We get this glass from a small foundry, on the northern island of Hokkaido. In fact, it’s
a family run business and it’s amazing that such an operation can make glass with the
purity we need. We need so much of their glass that I think we have the order book filled
a decade. After carefully loading the top of the preformed shapes with the blocks of
glass, each one about 10 pounds, the lid of the oven is closed and sealed. The oven starts
to spin, reaching a peak speed about 5 revolutions per minute. Within it, a carefully controlled
temperature cycle begins, which will reach a peak temperature of 1160 degrees Celsius
hot enough to melt the glass.
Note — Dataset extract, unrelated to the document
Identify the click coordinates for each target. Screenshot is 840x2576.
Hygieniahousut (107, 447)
As the glass melts, it liquefies and falls between the
shapes of the hexagons filling the space between them and leaving a 1 inch faceplate that’s
in the perfect parabolic shape as the oven spins. Then the temperature is slowly reduced.
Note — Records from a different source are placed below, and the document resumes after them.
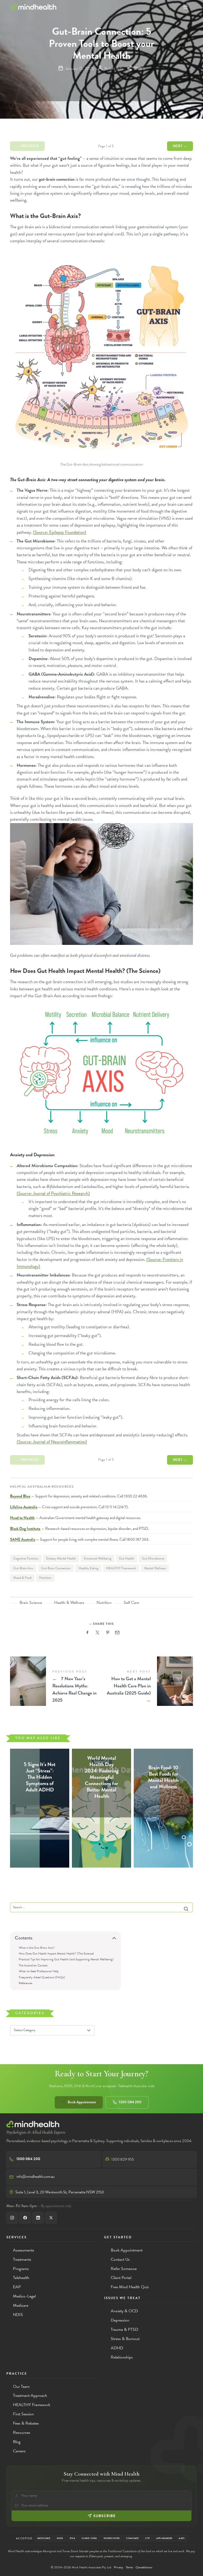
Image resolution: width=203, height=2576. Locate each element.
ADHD (117, 2348)
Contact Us (120, 2259)
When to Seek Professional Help (39, 1971)
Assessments (23, 2250)
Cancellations (144, 2567)
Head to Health (22, 1518)
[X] (51, 2218)
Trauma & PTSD (124, 2329)
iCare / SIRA (89, 2538)
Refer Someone (124, 2269)
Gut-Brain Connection (56, 1568)
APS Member (164, 2538)
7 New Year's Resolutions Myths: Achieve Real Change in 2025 (56, 1686)
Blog (16, 2442)
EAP (17, 2287)
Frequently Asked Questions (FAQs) (42, 1977)
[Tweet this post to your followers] (97, 1632)
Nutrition (45, 1577)
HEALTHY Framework (121, 1568)
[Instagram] (12, 2218)
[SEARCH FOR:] (101, 1907)
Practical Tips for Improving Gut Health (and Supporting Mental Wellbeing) (66, 1959)
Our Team (21, 2386)
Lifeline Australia (23, 1507)
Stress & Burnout (125, 2339)
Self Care (131, 1602)
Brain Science (31, 1602)
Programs (21, 2269)
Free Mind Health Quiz (130, 2287)
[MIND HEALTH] (33, 6)
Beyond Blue (20, 1496)
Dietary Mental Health (61, 1558)
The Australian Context (33, 1965)
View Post (39, 1800)
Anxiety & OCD (124, 2311)
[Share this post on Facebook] (87, 1632)
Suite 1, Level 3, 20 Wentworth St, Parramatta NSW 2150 (59, 2192)
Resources (21, 2432)
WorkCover (112, 2538)
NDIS (18, 2315)
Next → (180, 146)
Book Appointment (82, 2102)
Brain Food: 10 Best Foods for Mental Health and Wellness (163, 1776)
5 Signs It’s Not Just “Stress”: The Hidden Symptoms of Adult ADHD (40, 1777)
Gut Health (126, 1558)
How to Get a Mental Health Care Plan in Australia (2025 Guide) (147, 1686)
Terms (129, 2567)
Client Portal (121, 2278)
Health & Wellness (69, 1602)
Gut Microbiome (153, 1558)
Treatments (22, 2259)
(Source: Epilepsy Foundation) (59, 532)
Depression (120, 2320)
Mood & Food (22, 1577)
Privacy (118, 2567)
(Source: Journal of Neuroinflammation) (52, 1441)
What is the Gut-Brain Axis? (37, 1947)
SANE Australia (22, 1539)
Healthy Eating (88, 1568)
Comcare (132, 2538)
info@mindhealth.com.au (35, 2176)
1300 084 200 (130, 2102)
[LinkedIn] (38, 2218)
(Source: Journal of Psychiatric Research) (53, 1193)
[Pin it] (108, 1632)
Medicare (20, 2305)
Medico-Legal (24, 2296)
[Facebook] (25, 2218)
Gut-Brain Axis (23, 1568)
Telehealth (21, 2278)
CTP (147, 2538)
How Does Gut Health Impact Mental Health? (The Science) (56, 1953)
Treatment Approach (30, 2395)
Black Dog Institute (25, 1528)
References (25, 1983)
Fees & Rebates (26, 2423)
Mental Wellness (155, 1568)
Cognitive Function (25, 1558)
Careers (19, 2451)
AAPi (181, 2538)
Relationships (122, 2357)
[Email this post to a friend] (117, 1633)
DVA (72, 2538)
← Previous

Glass can fracture if its cooled too quickly so the mirrors go through a 3 month slow cooling
called a kneeling, which prevents bubbles from forming and the glass from fracturing
due to stresses. Its a nerve racking time because you’re not allowed to look at the
mirror or even crack the lid for a few weeks and you really don’t know until the end of
the 3 months whether you’ve made a good mirror or a bad mirror. All this work is just the
first step. By spinning the mirror you’ve approximated a parabolic shape which is what
we need for the final mirror, but it’s not yet with the precision needed. The mirror
is then moved on to what’s called a stress lab polishing machine where using something
like jewelers rouge machines grind away the surface down to the millionth of a meter level
to produce a perfect optical shape. This process also takes months sometime 6 or 8 months to
produce the spec on the mirror. When the mirror is finished if you could imagine in the mirror
doing this, it could read a newspaper at a distance of 5 miles. There are still challenges
ahead. Once you’ve made your mirror and polished it to the required spec, you have to get it
on top of a remote mountain top. these are huge pieces of glass that need to be encased
and protected. It turns out that even the best military lift helicopter cannot get a
mirror of this mass on to a high mountain top where the air is thin. They must be taken
up by road. Often the road has to be remade to get the huge mirror on it’s articulated
vehicle around the hairpin turns. The vehicle itself has huge cantilever weights that swing
in and out to stop the tractor trailer from toppling off the mountain side. It’s a hair raising procedure and it takes a week to 10 days to get one of these mirrors from
Tucson to one of our nearby mountain tops. Once the mirror is located in the telescope
cell, it never moves. Older style telescopes like the Palomar 200 inch used to have the
mirrors taken out of their cells every year so, moved across the floor and re-aluminized
in a special chamber.These modern telescopes are far too fragile to ever risk them by moving
them out of the telescope so they’re re-aluminized every couple of years, in situ, in place,
very thin coats aluminum are sputtered onto the surface to make it clean. Remember that
telescopes sit in a natural environment that involves dust, moisture, wind, hopefully no
rain, but they degrade over time and so every couple of years all large telescopes need
their surfaces recoated. let’s meet some of the people who make these large mirrors here
at the University of Arizona. We’ve seen that the historical impasse on the largest size
of an optical mirror has been broken by making lightweight mirrors. The University of California
and Keck observatory has pioneered the use of thin, light weights segments with are mosaic
to make a single large surface. Here at the University of Arizona we make large monolithic
mirrors where they are made light by having a honeycomb structure where most of the volume
is in fact air yet, they’re very stiff and light and can move easily around the sky.
Mirrors 8 .4 meters in size have been made this way, and were planning to make 6 or more
as part of a huge telescope called the Giant Magellan Telescope.